If your program receives data from a Web client, it comes in as a string. If your program sends an HTML page back to a Web client, it goes out as a string. This puts the string data type at the heart of Web page development:
set whole_page "some stuff for the top of the page\n\n"
append whole_page "some stuff for the middle of the page\n\n"
append whole_page "some stuff for the bottom of the page\n\n"
# done composing the page, let's write it back to the user
ns_return 200 text/html $whole_page
If you're processing data from the user, typically entered into an HTML form, you'll be using a rich variety of built-in string-handling procedures. Suppose that a user is registering at your site with the form variables first_names, last_name, email, password. Here's how we might build up a list of exceptions (using the Tcl lappend command, described in the chapter on lists):
# compare the first_names value to the empty string
if { [string compare $first_names ""] == 0 } {
    lappend exception_list "You forgot to type your first name"
}

# see if their email address has the form
#   something at-sign something
if { ![regexp {.+@.+} $email] } {
    lappend exception_list "Your email address doesn't look valid."
}

if { [string length $password] > 20 } {
    lappend exception_list "The password you selected is too long."
}
If there aren't any exceptions, we have to get these data ready for insertion into the database:
# remove whitespace from ends of input (if any)
set last_name_trimmed [string trim $last_name]
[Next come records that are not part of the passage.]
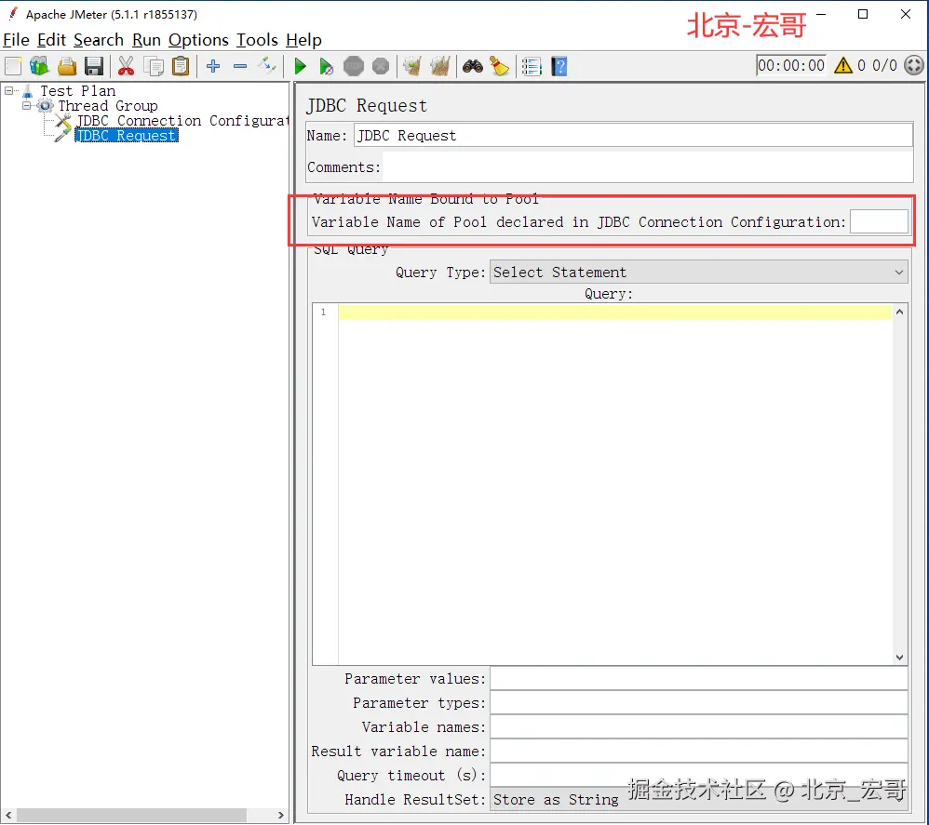This screenshot has width=929, height=825.
Task: Click the query editor scroll down arrow
Action: click(x=900, y=657)
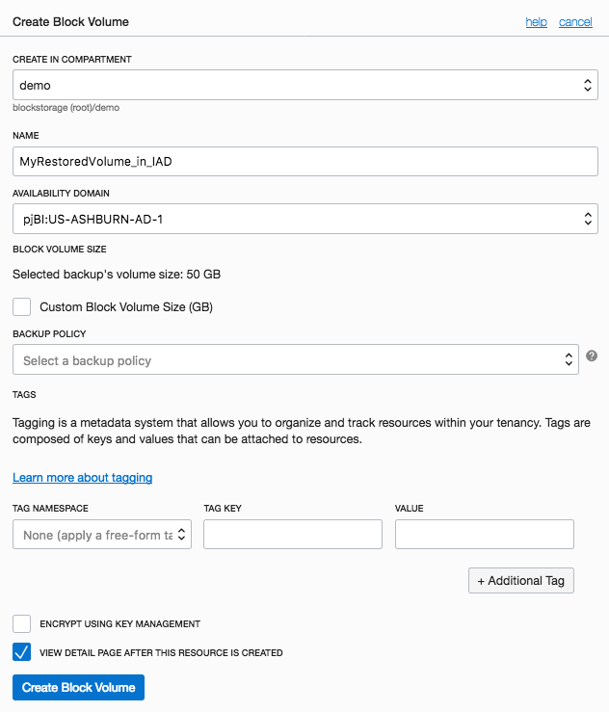Click the compartment dropdown arrows icon

[x=588, y=86]
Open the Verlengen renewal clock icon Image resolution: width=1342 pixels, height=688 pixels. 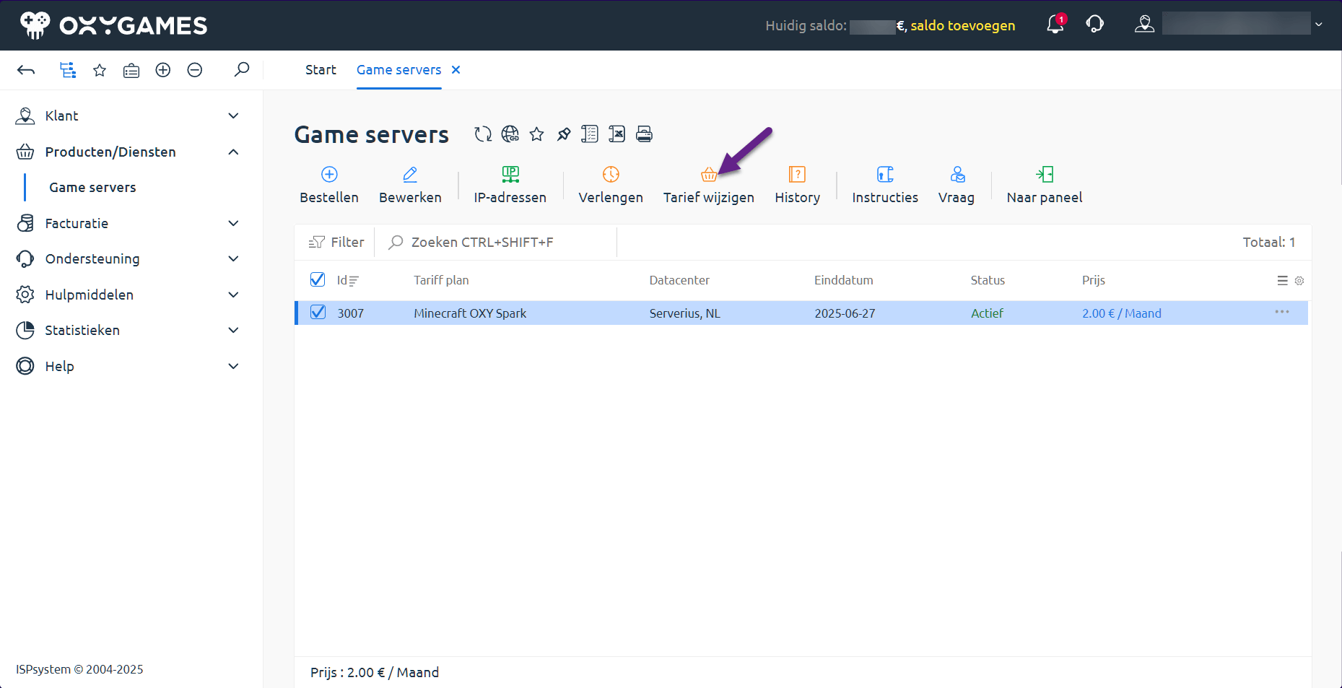[x=611, y=175]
# escape any single quotes with an extra one (since the SQL
# string literal quoting system uses single quotes)
regsub -all ' $last_name_trimmed '' last_name_final

set sql_insert "insert into users (..., last_name, ...) 
values 
(..., '$last_name_final', ...)"

Looking for stuff in a string

The simplest way to look for a substring within a string is with the string first command. Some users of photo.net complained that they didn't like seeing classified ads that were simply pointers to the eBay auction site. Here's a simplified snippet from http://software.arsdigita.com/www/gc/place-ad-3.tcl:

if { [string first "ebay" [string tolower $full_ad]] != -1 } {
    # return an exception
    ...
}
an alternative formulation would be
if { [regexp -nocase {ebay} $full_ad] } {
    # return an exception
    ...
}
Both implementations will catch any capitalization variant of "eBAY". Both implementations will miss "e-bay" but it doesn't matter because if the poster of the ad includes a link with a URL, the hyperlink will contain "ebay". What about false positives? If you visit www.m-w.com and search for "*ebay*" you'll find that both implementations might bite someone selling rhododendrons or a water-powered mill. That's why the toolkit code checks a "DisalloweBay" parameter, set by the publisher, before declaring this an exception.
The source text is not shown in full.